// Notes on Typography
Good type is invisible. A few things I've learned about choosing and setting type on the web.
Typography is one of those subjects where the more you learn, the more you notice how bad most type decisions are — including your own past ones. At some point the noticing becomes useful rather than just annoying. Here are a few things that have stuck with me.
The most common mistake is choosing a typeface before thinking about what the text needs to do. A typeface is not decoration; it’s the voice the words are spoken in. Long-form reading needs different qualities than UI labels, which need different qualities than display headings. Picking something you like the look of and applying it everywhere is how you end up with beautiful headings and unreadable body copy.
Line length matters more than most developers give it credit for. The traditional measure — 45 to 75 characters per line — exists because that’s the range where the eye can comfortably travel across and return without losing its place. Text that runs edge to edge on a wide monitor is genuinely harder to read, not just aesthetically uncomfortable. The fix is usually just setting a max-width on the content container.
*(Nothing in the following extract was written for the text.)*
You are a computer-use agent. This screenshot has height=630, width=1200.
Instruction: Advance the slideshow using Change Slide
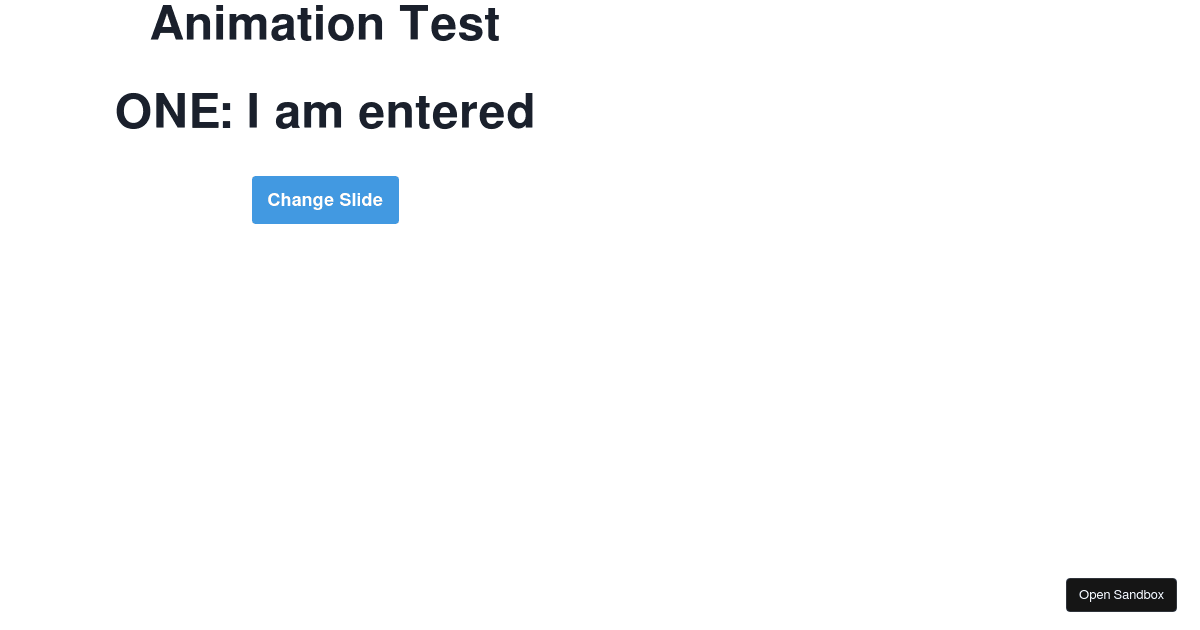(x=325, y=200)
On the web, system fonts have gotten good enough that reaching for a custom typeface often isn’t worth it. The performance cost is real, the FOUT is annoying, and system-ui or Georgia or even a well-set monospace can carry a site further than you’d expect. I’ve stopped loading custom fonts unless they’re doing something the system stack genuinely can’t.
Line height is underrated. Body text usually wants somewhere between 1.5 and 1.75 — tighter than that feels cramped, looser starts to feel like someone double-spaced a document to hit a page count. Headings want tighter leading because they’re not being read in a flow; they’re being scanned. Setting heading line-height to 1 or 1.1 and adjusting from there is a good starting point.
4 Comments
The line length point is something I fight about with clients constantly. Make it bigger usually means make it unreadable.
Switched to system fonts on my last two projects and nobody noticed. Saved a meaningful chunk of load time.
Would love a follow-up on pairing typefaces. That's where I still feel uncertain.
The heading line-height tip is something I'm going to apply today. My headings have always felt slightly off and I couldn't figure out why.